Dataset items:
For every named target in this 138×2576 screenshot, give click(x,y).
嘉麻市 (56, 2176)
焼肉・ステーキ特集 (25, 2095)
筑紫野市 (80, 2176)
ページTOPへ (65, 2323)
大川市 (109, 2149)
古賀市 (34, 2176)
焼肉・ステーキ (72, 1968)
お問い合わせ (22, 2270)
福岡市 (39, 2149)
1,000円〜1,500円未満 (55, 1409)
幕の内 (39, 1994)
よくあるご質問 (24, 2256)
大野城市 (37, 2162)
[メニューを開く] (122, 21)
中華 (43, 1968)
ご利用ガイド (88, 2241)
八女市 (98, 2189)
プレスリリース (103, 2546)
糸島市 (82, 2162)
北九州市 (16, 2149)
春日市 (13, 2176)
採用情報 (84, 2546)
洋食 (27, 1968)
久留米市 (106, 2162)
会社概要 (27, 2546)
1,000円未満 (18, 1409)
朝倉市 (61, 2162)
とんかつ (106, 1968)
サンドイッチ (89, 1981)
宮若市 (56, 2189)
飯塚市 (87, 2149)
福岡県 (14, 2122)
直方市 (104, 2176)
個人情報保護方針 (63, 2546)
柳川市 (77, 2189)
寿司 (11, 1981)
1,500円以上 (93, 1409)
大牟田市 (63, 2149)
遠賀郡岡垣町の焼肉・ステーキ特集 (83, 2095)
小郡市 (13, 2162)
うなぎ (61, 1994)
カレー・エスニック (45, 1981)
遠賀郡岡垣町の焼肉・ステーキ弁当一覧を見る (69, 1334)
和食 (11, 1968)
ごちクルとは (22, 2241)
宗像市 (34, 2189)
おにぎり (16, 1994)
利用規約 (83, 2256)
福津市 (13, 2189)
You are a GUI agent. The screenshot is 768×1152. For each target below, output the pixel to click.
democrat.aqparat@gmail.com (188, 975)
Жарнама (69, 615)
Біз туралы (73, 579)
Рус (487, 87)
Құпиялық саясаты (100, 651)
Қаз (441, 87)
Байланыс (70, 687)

■ AIM OF THE TASK
Take every line above carrying "遠賀郡岡垣町の焼肉" and return it.

■ EXERCISE RESULT
遠賀郡岡垣町の焼肉・ステーキ特集 (83, 2095)
遠賀郡岡垣町の焼肉・ステーキ弁当一覧を見る (69, 1334)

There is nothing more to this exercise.